Othello, Coriolanus, Hamlet ... Shakespeare's tragic heroes make unlikely bedfellows for the fallen Hugh Grant, most might reasonably think. But they would be wrong. They have reckoned without the spin doctors, the film publicists, the agents and the magazine editors who are casting him as a tragic hero, a man of depth and mystery; a naive boy who has suddenly found his adulthood and does not quite know how to deal with it.

Take Grant's agent, Michael Foster of International Creative Management. The first step he seems to have taken is to emphasise Grant's mystique by being out and incommunicado himself all day yesterday. Strange that in the film world they don't carry mobiles, isn't it? Likewise, Grant's publicists in New York, PMK, were not returning calls. Neither was Estee Lauder, Elizabeth Hurley's employer, nor Karen Smith, her PR. At Buena Vista, the company distributing Grant's movie The Englishman Who Went Up a Hill, But Came Down a Mountain, due for release in August, staff had been told not to comment and to refer calls to the elusive Foster. It was a vicious circle guaranteed to tantalise.

Publicists know that it is imperative at these moments to feed the media the right line. This comes in the form of the unattributable comment, which yesterday emanated from a Buena Vista spokesman: "Actually, we think the incident may well do his image quite a lot of good. We aren't at all worried that it will affect box-office figures. Admittedly he was due to give an interview today, which he cancelled, and we are no longer sure that he will give pre-premiere interviews which he'd agreed, but otherwise we don't see a problem. We were only a bit frustrated that there he is with all this publicity and he didn't mention the film."

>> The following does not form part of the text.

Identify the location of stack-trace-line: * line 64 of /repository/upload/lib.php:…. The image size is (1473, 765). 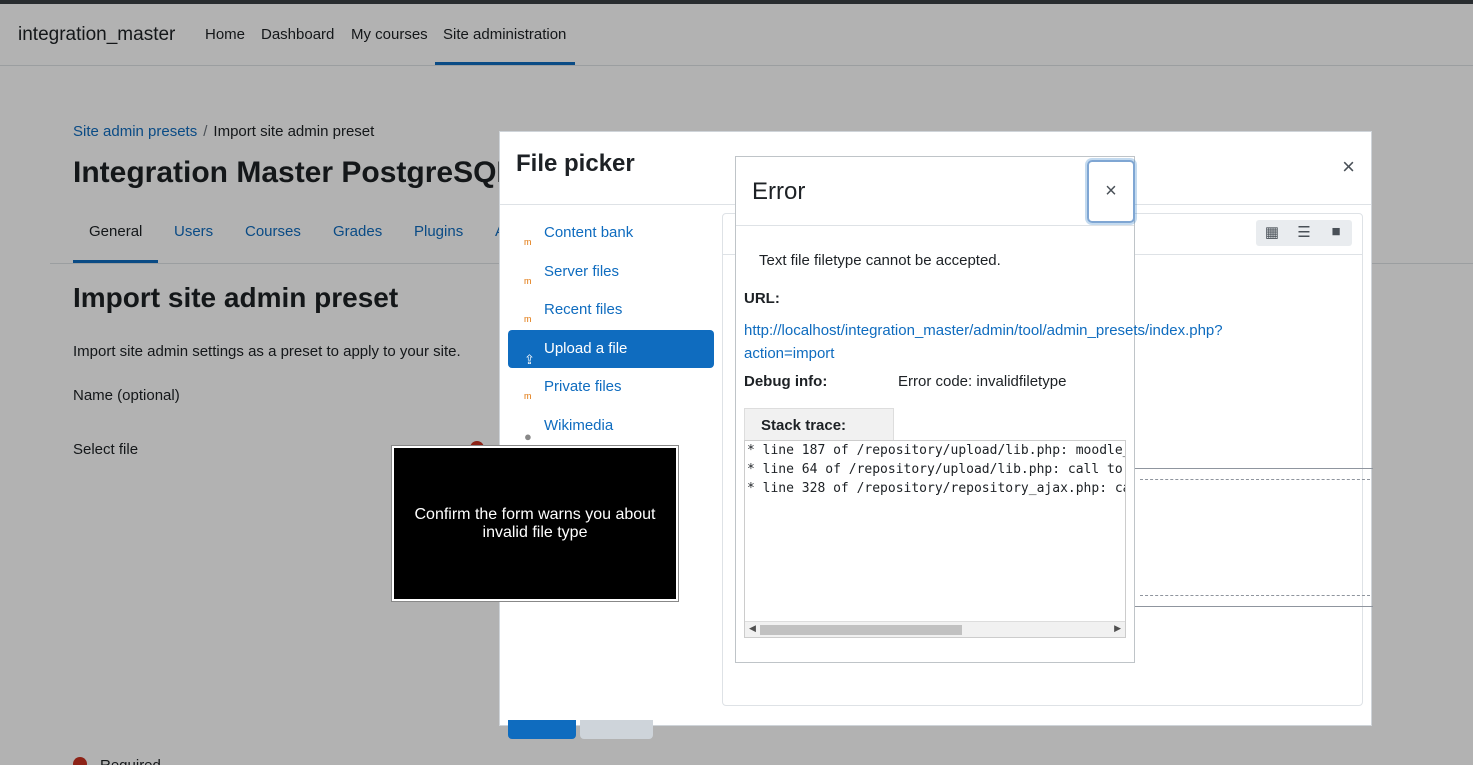
(936, 470).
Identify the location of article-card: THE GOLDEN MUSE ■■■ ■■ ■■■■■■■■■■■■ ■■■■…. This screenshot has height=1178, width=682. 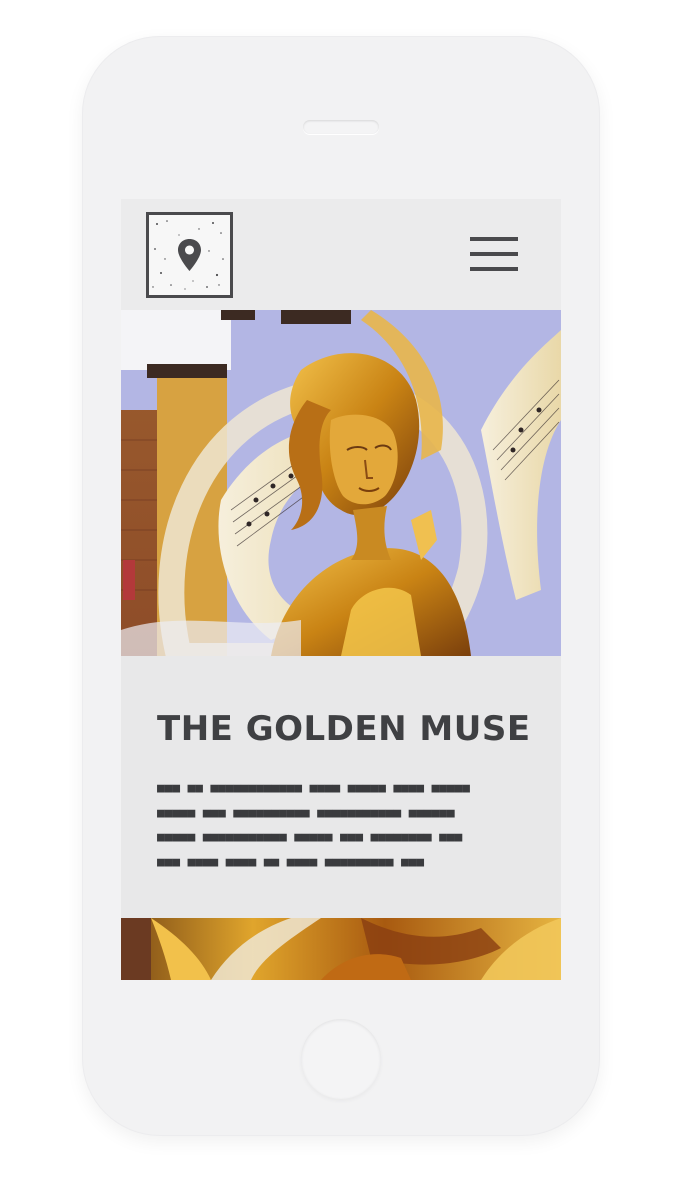
(341, 787).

Is it as simple as Grant's agents appear to think? Are an apology and a smile all that's needed for him to be not only forgiven, but deserving of more respect as a newly complex phenomenon? Charles Macdonald, publicist for Polygram, producers of Four Weddings, thinks it may be trickier. "The key to the thing will depend on La Hurley's reaction. One approach, and it's not one that I would necessarily advocate personally, is the marriage one. They could announce their engagement to the world. That would work brilliantly as a damage limitation exercise."

Max Clifford, the public relations consultant whose clients include Antonia de Sancha and Bienvenida Buck, recommends an even more complicated course. "I would get him to make a public apology as he has done; then I would get him to come back to England, as he is doing; then I would get him to make a public apology to Hurley, and then - this is where one would capitalise on all this publicity - she would publicly reject him. This would cause an immense media storm for about three weeks, which would do their careers an enormous amount of good. Then she should appear at a massively high profile Estee Lauder event in America and, bingo, he would suddenly appear at her side and news of the reconciliation would shock the world."

Grant probably does not require his publicists to be quite as inventive as Mr Clifford; not if the attitude of British magazines is anything to go by. Paul Mungo of GQ magazine, which featured Grant on its cover last August, thinks his predicament gives them an excuse to do yet another article: "It makes him far more interesting". A spokesman at rival Esquire agreed: "He wasn't our kind of subject before - far too squeaky clean and aspirational. Now he has a tragedy; now he has genuine depth."